- Data shown -
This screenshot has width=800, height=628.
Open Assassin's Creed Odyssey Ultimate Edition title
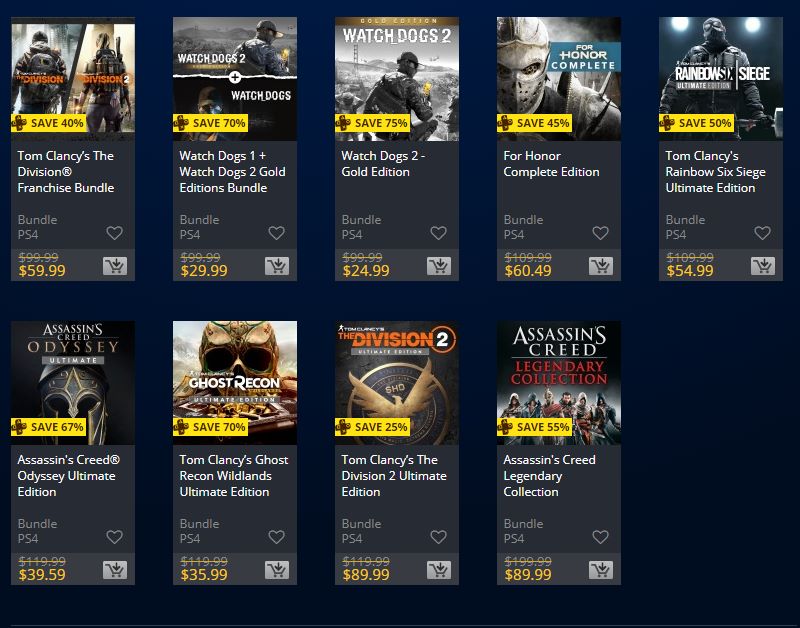68,475
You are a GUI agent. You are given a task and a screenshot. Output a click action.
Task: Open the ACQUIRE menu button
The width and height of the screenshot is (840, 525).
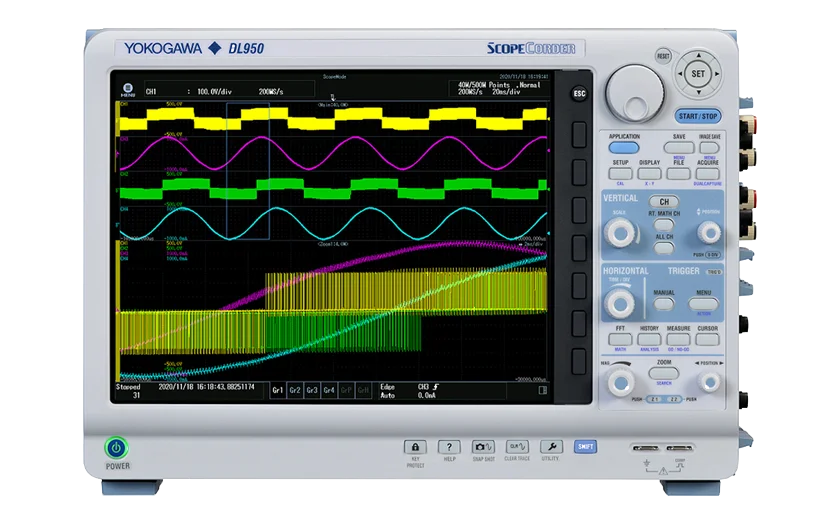coord(708,172)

- Your assignment -
Return exactly the lines from the one containing "Open Assassin's Creed" through the end of the records, leaving out every picture.

- Solution to this exercise -
Open Assassin's Creed Odyssey Ultimate Edition title
68,475
You are a GUI agent. You are given a task and a screenshot. Output a click action.
Task: Open the ACQUIRE menu button
The width and height of the screenshot is (840, 525).
coord(708,172)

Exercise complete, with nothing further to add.